Aiston went on to play for Stafford Rangers and Hednesford Town before joining Gainsborough Trinity in February 2010. He was released in May 2011.

==Personal life==
After retiring from playing football Aiston became a primary school teacher, working initially at Bicton primary school near Shrewsbury.

He got married in August 2012 to Hollie Adams at St Chad's Church, Shrewsbury. At the time he was teacher at Newdale Primary School in Telford, Shropshire.

In December 2021 Aiston, along with his ex Shrewsbury Town teammates Dave Edwards and Gavin Cowan, launched the podcast, In The Stiffs.
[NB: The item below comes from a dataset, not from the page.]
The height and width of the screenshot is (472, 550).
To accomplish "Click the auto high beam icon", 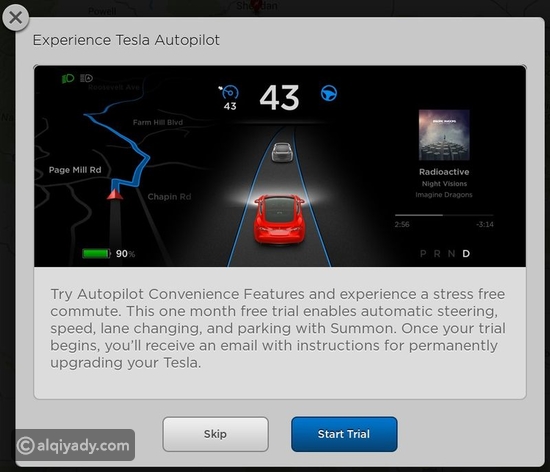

In November 2022, he was head teacher at Broseley C.ofE. Primary School, when he was named to take up his next appointment as first head teacher at Bowbrook Primary School, Shrewsbury, in 2023.

==Career statistics==
Source:

| Club | Season | League |  |  | FA Cup |  | League Cup |  | Other^{[A]} |  | Total |  |
| Division | Apps | Goals | Apps | Goals | Apps | Goals | Apps | Goals | Apps | Goals |
| Sunderland | 1995–96 | First Division | 14 | 0 | 0 | 0 | 1 | 0 | 0 | 0 | 15 | 0 |
| 1996–97 | Premier League | 2 | 0 | 2 | 0 | 0 | 0 | 0 | 0 | 4 | 0 |
| 1997–98 | First Division | 3 | 0 | 0 | 0 | 0 | 0 | 0 | 0 | 3 | 0 |
| 1998–99 | First Division | 1 | 0 | 0 | 0 | 1 | 0 | 0 | 0 | 2 | 0 |
| 1999–2000 | Premier League | 0 | 0 | 0 | 0 | 0 | 0 | 0 | 0 | 0 | 0 |
| Total |  | 20 | 0 | 2 | 0 | 2 | 0 | 0 | 0 | 24 | 0 |
| Chester City (loan) | 1996–97 | Third Division | 14 | 0 | 0 | 0 | 0 | 0 | 2 | 0 | 16 | 0 |
| 1998–99 | Third Division | 11 | 0 | 0 | 0 | 0 | 0 | 1 | 0 | 12 | 0 |
| Total |  | 25 | 0 | 0 | 0 | 0 | 0 | 3 | 0 | 28 | 0 |
| Stoke City (loan) | 1999–2000 | Second Division | 6 | 0 | 0 | 0 | 1 | 0 | 0 | 0 | 7 | 0 |
| Shrewsbury Town | 1999–2000 | Third Division | 10 | 0 | 0 | 0 | 0 | 0 | 0 | 0 | 10 | 0 |
| 2000–01 | Third Division | 42 | 2 | 1 | 0 | 2 | 0 | 0 | 0 | 45 | 2 |
| 2001–02 | Third Division | 35 | 2 | 1 | 0 | 0 | 0 | 0 | 0 | 36 | 2 |
| 2002–03 | Third Division | 21 | 2 | 1 | 0 | 0 | 0 | 3 | 0 | 25 | 2 |
| 2003–04 | Conference National | 34 | 0 | 2 | 0 | 0 | 0 | 1 | 0 | 37 | 0 |
| 2004–05 | League Two | 35 | 1 | 1 | 0 | 1 | 0 | 1 | 0 | 38 | 1 |
| Total |  | 177 | 7 | 6 | 0 | 3 | 0 | 5 | 0 | 191 | 7 |
| Tranmere Rovers | 2005–06 | League One | 36 | 3 | 1 | 0 | 1 | 0 | 1 | 0 | 39 | 3 |
| Northampton Town | 2006–07 | League One | 21 | 0 | 0 | 0 | 1 | 0 | 0 | 0 | 22 | 0 |
| 2007–08 | League One | 1 | 0 | 1 | 0 | 1 | 0 | 0 | 0 | 3 | 0 |
| Total |  | 22 | 0 | 1 | 0 | 2 | 0 | 0 | 0 | 25 | 0 |
| Burton Albion (loan) | 2007–08 | Conference National | 5 | 0 | 0 | 0 | 0 | 0 | 0 | 0 | 5 | 0 |
| Wrexham | 2007–08 | League Two | 19 | 0 | 0 | 0 | 0 | 0 | 0 | 0 | 19 | 0 |
| 2008–09 | Conference National | 19 | 0 | 1 | 0 | 0 | 0 | 0 | 0 | 20 | 0 |
| Total |  | 38 | 0 | 1 | 0 | 0 | 0 | 0 | 0 | 39 | 0 |
| Career Total |  |  | 329 | 10 | 11 | 0 | 9 | 0 | 9 | 0 | 358 | 10 |

A. The "Other" column constitutes appearances and goals in the Football League Trophy and Football League play-offs.